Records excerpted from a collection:
----

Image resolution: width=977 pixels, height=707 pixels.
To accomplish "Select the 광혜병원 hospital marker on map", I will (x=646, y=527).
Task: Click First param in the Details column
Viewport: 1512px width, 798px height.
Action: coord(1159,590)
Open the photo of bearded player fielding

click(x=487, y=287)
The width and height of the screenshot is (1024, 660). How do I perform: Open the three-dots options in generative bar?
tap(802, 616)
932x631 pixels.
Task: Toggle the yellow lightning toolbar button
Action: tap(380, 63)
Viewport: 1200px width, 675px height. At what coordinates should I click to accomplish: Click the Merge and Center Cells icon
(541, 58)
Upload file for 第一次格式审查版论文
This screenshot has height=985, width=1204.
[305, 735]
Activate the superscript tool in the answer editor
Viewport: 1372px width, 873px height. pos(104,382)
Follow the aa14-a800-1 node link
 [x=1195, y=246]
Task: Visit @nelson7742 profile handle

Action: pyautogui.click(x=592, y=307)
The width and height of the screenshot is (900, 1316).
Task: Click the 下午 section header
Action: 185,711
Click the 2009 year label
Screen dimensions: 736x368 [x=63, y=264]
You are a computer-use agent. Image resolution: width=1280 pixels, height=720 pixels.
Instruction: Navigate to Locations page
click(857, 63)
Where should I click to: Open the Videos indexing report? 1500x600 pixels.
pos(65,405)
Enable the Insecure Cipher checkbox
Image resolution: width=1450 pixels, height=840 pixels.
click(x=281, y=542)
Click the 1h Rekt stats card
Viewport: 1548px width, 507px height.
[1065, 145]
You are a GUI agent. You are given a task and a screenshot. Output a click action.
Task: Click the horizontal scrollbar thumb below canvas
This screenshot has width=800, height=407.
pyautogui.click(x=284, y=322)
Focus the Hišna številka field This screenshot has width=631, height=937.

----

Exercise:
No lines before the one containing "Image resolution: width=1450" belong in the answer; write out that line and each one after it exactly, through the end of the records.

Response to the task:
Image resolution: width=1450 pixels, height=840 pixels.
click(x=281, y=542)
Click the 1h Rekt stats card
Viewport: 1548px width, 507px height.
[1065, 145]
You are a GUI agent. You are given a task and a screenshot. Output a click action.
Task: Click the horizontal scrollbar thumb below canvas
This screenshot has width=800, height=407.
pyautogui.click(x=284, y=322)
Focus the Hišna številka field This screenshot has width=631, height=937.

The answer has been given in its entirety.